--- START ---

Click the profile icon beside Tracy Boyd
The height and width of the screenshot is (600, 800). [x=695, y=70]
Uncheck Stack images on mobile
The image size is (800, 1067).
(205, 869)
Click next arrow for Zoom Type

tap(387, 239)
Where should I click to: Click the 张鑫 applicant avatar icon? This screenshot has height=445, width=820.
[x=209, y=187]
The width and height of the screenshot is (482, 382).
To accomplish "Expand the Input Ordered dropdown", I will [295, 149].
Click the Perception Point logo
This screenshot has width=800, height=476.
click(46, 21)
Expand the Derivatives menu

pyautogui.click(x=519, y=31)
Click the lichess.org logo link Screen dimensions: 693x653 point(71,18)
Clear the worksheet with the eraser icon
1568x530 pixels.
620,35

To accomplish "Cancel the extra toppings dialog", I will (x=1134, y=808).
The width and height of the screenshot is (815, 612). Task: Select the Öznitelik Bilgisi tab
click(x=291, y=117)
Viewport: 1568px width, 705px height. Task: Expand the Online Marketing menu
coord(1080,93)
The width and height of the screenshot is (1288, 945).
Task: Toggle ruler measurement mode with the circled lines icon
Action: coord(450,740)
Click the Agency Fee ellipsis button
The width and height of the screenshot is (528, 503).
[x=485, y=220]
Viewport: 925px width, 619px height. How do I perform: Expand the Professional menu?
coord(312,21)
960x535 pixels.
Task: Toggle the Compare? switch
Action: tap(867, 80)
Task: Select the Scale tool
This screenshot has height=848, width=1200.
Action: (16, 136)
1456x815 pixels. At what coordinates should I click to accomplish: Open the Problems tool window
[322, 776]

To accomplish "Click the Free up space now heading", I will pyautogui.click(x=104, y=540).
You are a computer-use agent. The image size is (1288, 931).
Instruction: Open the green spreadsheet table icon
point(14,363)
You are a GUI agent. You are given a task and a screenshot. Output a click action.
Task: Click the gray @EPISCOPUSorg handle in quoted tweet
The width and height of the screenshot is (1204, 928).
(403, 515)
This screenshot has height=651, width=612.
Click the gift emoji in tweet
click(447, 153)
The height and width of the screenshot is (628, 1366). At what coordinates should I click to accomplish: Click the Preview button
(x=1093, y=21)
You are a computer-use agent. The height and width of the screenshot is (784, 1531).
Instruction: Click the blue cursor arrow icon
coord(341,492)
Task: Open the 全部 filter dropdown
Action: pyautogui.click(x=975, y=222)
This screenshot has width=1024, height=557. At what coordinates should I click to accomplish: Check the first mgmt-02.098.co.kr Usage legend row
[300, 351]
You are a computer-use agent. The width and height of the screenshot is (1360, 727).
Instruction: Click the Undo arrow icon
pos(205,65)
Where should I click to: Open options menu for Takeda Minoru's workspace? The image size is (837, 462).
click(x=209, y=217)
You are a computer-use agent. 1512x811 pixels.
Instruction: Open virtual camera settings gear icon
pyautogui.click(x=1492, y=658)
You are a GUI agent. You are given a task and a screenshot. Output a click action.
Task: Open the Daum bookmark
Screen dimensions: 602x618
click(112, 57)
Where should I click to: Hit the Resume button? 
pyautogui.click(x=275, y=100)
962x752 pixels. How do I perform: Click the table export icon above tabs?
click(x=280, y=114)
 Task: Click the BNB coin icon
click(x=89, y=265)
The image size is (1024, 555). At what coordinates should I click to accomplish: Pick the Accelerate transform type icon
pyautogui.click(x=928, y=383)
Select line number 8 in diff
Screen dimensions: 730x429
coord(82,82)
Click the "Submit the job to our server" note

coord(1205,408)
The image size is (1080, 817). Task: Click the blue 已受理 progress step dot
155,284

--- END ---

▸ Assignment:
Transcribe, with no changes, the listing above from its first line through the line with "Click the lichess.org", including that line, and stop once it is done.

▸ Reply:
Click the profile icon beside Tracy Boyd
The height and width of the screenshot is (600, 800). [x=695, y=70]
Uncheck Stack images on mobile
The image size is (800, 1067).
(205, 869)
Click next arrow for Zoom Type

tap(387, 239)
Where should I click to: Click the 张鑫 applicant avatar icon? This screenshot has height=445, width=820.
[x=209, y=187]
The width and height of the screenshot is (482, 382).
To accomplish "Expand the Input Ordered dropdown", I will [295, 149].
Click the Perception Point logo
This screenshot has width=800, height=476.
click(46, 21)
Expand the Derivatives menu

pyautogui.click(x=519, y=31)
Click the lichess.org logo link Screen dimensions: 693x653 point(71,18)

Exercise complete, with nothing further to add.